◆ Selected extract

------------------------------------------------------------

If you want a simple parallel it is equivalent to the information collected by the East German Stasi, collected and stored, and could be searched and analysed.

It is amoral in a free society to collect and store this level of information on citizens, whatever the justification.

Secondly the the storage and analysis of this data does not help the police, or GCHQ in performing their roles. If this is to protect us against terrorism it will not work. All of the recent terrorist attacks have been performed by persons known to the police. No cases of terrorism have been identified from bulk analysis of data. If this data truly was able to do this then we should demand extraordinary proof that this is the case, and subject this to public scrutiny. Where the NSA has been challenged to do this they have failed to provide a single case where access to bulk data was instrumental.

The simple argument here is that if the terrorists of all previous actions were known to the police but they were unable to spot this from the data they have, how does adding more data to the pile help.

This collection will be expensive and hamper the development of businesses in the UK. The Snowden revaluations mainly reflected on the operation of the NSA, and those revelations had, and are having a major impact on US businesses that sell technology solutions, especially internationally. This bill will have an even worse impact on UK businesses than the current revelations have already had.

The collection of useful data is easily bypassed by citizens. The entertainment industry has been trying to detect and prosecute people for copyright infringing activities for 10 years. This has taught much of the population how to use technologies like VPNs, and TOR. When these are used data collected under these Bulk collection schemes is useless.

The collection of this data is probably illegal under the European Convention on Human Rights. The recent ruling on the data retention directive, should alert you the the fact that the basic human rights are being infringed by the current collection schemes, and so this will probably be illegal under a similar challenge when it eventually comes. It would certainly not be legal under the American constitution.

Next I would like to discuss encryption. In your letter you say that you do not want to break encryption, The point in my letter was specifically about end-to-end encryption. This is where the service provider is unable to decrypt messages. The Bill states that service provider must comply with a warrant, and provide decrypted information. So what does this mean for services where the service provider is unable to do this? This implies that you will ban such services. If you think that this will help catch criminals, and not seriously harm UK businesses you don’t understand the issues.

End-to-end encryption uses the same technologies that secure connections to services providers. These are widely available technologies in open source products. These will be used whatever the law states.

I hope that this will help you understand how deeply flawed this bill is and and convince you not to support this. I have only covered a couple of issues with this bill, there are many more that I have not covered here.

------------------------------------------------------------

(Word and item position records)
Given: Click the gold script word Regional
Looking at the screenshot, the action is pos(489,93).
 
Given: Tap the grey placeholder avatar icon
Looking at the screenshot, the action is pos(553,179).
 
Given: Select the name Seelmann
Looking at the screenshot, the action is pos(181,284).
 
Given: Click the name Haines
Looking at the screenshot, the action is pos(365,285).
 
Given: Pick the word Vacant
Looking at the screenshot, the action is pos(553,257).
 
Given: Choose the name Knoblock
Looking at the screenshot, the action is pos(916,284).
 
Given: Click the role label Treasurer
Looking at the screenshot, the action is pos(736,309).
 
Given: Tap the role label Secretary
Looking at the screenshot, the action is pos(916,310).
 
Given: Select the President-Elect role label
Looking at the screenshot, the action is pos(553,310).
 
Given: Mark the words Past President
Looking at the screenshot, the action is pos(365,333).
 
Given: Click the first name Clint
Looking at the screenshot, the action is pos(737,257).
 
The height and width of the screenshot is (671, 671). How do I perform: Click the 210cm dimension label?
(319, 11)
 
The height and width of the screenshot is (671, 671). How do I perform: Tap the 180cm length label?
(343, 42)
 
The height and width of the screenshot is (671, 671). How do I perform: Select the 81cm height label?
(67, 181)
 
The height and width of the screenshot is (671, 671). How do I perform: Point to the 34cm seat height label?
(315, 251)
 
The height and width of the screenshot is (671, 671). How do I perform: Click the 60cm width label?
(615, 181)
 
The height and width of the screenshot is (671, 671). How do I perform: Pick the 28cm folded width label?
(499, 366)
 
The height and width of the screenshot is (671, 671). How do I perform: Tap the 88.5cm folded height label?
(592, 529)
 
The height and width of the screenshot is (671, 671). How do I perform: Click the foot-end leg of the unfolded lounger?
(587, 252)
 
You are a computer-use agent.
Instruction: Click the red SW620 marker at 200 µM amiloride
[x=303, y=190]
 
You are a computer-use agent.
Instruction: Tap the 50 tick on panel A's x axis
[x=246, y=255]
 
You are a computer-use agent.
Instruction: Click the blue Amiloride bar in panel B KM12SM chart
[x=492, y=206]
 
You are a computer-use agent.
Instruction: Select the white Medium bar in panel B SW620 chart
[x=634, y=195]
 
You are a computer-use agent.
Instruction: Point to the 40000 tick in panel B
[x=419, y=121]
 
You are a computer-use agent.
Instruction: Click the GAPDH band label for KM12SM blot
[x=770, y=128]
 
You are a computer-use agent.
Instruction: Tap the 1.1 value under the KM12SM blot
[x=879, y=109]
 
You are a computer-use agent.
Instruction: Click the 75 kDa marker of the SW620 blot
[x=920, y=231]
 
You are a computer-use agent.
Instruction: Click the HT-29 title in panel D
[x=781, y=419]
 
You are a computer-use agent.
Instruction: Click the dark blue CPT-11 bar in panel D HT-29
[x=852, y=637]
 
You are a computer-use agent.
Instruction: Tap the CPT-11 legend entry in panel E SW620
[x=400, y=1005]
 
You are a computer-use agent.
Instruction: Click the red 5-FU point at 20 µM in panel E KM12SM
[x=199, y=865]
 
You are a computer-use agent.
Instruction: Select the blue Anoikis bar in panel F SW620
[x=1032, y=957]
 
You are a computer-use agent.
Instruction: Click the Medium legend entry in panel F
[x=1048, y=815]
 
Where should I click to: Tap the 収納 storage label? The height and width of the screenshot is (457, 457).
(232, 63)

------------------------------------------------------------

◆ Request A
Answer these questions about the letter:
(i) Which two technologies does it say much of the population has learned to use?
(ii) Which organization's information gathering is offered as a simple parallel?
(iii) Under which convention does it say the collection of this data is probably illegal?
◆ Request B
In the listing, rewrite the lines from the one with "180cm length label?" up to and including the one with "[x=492, y=206]". Change "label" to "tag", leave everything else as it is, and return only those lines.

◆ Reply A
(i) VPNs and TOR
(ii) The East German Stasi
(iii) The European Convention on Human Rights

◆ Reply B
The height and width of the screenshot is (671, 671). How do I perform: Tap the 180cm length tag?
(343, 42)
 
The height and width of the screenshot is (671, 671). How do I perform: Select the 81cm height tag?
(67, 181)
 
The height and width of the screenshot is (671, 671). How do I perform: Point to the 34cm seat height tag?
(315, 251)
 
The height and width of the screenshot is (671, 671). How do I perform: Click the 60cm width tag?
(615, 181)
 
The height and width of the screenshot is (671, 671). How do I perform: Pick the 28cm folded width tag?
(499, 366)
 
The height and width of the screenshot is (671, 671). How do I perform: Tap the 88.5cm folded height tag?
(592, 529)
 
The height and width of the screenshot is (671, 671). How do I perform: Click the foot-end leg of the unfolded lounger?
(587, 252)
 
You are a computer-use agent.
Instruction: Click the red SW620 marker at 200 µM amiloride
[x=303, y=190]
 
You are a computer-use agent.
Instruction: Tap the 50 tick on panel A's x axis
[x=246, y=255]
 
You are a computer-use agent.
Instruction: Click the blue Amiloride bar in panel B KM12SM chart
[x=492, y=206]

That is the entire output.